Because it makes us less productive. We have to look deeper to find what we want, and we are impatient beings because time is money!

We like to organize things and a function that does multiple things goes against productivity. It doesn't matter if it lowers productivity by 0.1% now. Productivity loss accumulates and we are often perfect victims of the it-seems-clear-to-me-at-the-moment fallacy. The few seconds it takes you today to understand what goes on easily become minutes in a couple of months. And minutes easily become hours when you have multiple such "multi-modal" methods to manage. And it can get worse... They are not always methods you have written. And you may not always have the original method composers at hand to give you explanations.

Regardless of your skills, you are more productive handling and maintaining simple functions. Even the best and most cohesive name in the world would still leave you having to read the entire name of the function and then skim through the function to find out the part you want to maintain (check, review, debug, etc.).

In short, you can have a method do as many things as you want it to and nobody keeps you from using "and" in the name, appropriately, of course. But after you do this a few times in a relatively large code-base, it is only going to be a matter of time before you wish you hadn't!

What does it mean when you say that a method or a function should do only one thing?
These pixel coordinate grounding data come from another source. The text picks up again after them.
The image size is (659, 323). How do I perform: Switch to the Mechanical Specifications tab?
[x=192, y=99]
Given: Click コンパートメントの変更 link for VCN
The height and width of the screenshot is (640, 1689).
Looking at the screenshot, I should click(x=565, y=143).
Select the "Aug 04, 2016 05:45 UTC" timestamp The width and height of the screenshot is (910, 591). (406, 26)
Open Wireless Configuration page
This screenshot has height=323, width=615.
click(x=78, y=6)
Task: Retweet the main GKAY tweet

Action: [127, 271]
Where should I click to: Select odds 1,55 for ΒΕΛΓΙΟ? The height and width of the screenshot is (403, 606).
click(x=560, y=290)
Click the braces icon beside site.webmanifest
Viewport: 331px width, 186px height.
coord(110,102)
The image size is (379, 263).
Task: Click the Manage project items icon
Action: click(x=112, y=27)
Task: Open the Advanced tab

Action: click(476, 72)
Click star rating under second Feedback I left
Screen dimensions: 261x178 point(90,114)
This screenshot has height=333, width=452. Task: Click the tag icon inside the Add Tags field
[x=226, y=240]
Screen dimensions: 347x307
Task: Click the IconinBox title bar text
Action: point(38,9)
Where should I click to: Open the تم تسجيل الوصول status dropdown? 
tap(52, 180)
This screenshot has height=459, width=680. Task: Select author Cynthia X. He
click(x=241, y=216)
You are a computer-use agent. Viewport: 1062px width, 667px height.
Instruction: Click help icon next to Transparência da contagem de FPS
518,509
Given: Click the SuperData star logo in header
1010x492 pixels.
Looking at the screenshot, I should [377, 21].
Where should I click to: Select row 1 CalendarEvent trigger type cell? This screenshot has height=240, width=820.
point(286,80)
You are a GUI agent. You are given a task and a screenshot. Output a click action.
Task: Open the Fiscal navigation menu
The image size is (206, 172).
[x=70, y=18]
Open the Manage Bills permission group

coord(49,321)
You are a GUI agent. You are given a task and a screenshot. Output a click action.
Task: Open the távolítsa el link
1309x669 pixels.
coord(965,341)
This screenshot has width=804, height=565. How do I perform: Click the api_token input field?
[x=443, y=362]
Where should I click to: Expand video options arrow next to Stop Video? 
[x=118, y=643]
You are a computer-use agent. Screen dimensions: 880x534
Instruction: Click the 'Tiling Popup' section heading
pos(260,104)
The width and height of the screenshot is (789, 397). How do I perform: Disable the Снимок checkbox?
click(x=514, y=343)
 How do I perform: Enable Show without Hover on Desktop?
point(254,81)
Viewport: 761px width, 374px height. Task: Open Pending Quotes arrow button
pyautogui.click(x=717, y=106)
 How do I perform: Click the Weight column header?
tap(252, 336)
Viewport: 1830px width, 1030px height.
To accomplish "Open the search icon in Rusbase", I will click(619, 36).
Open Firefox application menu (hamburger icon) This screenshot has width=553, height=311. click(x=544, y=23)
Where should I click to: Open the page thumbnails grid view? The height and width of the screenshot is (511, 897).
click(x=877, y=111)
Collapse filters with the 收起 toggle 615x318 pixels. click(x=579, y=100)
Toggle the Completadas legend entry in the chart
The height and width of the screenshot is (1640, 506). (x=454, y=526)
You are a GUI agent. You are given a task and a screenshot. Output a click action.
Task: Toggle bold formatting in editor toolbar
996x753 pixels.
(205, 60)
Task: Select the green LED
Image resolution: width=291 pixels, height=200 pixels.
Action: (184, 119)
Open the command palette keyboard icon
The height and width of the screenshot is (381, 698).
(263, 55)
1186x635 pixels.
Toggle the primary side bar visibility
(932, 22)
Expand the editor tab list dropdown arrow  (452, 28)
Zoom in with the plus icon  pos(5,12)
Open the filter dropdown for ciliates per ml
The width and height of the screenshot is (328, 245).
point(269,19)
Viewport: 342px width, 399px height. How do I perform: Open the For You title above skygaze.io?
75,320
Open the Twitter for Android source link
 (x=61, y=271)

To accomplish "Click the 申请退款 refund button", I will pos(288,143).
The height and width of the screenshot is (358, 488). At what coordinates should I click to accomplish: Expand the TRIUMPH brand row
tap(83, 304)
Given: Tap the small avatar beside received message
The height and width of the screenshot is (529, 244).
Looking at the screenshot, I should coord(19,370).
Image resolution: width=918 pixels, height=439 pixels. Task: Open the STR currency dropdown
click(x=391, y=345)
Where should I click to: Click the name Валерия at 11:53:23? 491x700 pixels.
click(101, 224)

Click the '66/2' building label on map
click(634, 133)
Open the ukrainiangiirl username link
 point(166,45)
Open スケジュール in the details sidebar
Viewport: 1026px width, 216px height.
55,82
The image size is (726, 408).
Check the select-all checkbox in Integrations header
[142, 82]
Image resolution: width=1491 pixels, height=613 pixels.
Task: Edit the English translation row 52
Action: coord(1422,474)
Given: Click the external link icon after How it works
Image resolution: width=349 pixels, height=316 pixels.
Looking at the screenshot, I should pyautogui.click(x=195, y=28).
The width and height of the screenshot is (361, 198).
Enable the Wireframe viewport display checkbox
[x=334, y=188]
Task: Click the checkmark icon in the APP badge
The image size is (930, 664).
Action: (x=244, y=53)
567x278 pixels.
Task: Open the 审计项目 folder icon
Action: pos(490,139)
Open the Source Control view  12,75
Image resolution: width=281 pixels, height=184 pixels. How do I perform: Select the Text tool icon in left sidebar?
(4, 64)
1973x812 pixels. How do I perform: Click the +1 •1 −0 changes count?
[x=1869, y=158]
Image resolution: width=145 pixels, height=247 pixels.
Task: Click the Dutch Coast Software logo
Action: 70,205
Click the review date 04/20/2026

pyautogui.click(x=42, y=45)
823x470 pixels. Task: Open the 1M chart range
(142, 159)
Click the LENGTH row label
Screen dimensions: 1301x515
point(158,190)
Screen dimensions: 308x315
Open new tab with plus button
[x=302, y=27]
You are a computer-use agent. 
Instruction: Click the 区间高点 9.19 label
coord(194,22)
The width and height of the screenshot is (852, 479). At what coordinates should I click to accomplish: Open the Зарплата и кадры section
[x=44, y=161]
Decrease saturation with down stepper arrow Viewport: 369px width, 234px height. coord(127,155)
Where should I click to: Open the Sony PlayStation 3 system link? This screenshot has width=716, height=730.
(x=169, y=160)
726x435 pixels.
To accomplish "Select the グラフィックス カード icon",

It means that a method or function should only do one thing...

Once it does two things, it becomes more difficult to test (since you can't test those two things in isolation). Once it does two things, your code is often more fragile (since people often assume that both things always happen, rather than a failure happening between them). Once it does two things, your code is less flexible (since you'll very often need to reuse one of the things without the other). And that ignores the harm to debuggability, naming, maintainability, scaleability and all of the other qualitative aspects of software and the code in general.

"only do one thing" is a guideline to help all of these things that we care about. It's not a rule you must follow.

Because pedantically, the overwhelming majority of functions do more than one thing. "Add these numbers and return them" is two things. "Check this input and save it to the database" is two things. What we really care about is coupling.

If your function takes two smaller, components and combines them to do something slightly more complicated, that's fine. The smaller bits can be tested/reused/understood in isolation because they're decoupled outside of this function. The "one thing" it does here is combine the two smaller components. But the key thing is that we don't really care if it's "only doing one thing" - we care if the code is readable, testable, scaleable, etc.

Can it do a few things as long as it has a cohesive name?

A cohesive name is a hint that it could be a reasonable abstraction, but is no guarantee.

Should we avoid routines with the word "and" in them?

Likewise, a FooAndBar function is a smell that your abstraction isn't granular enough, but is no guarantee.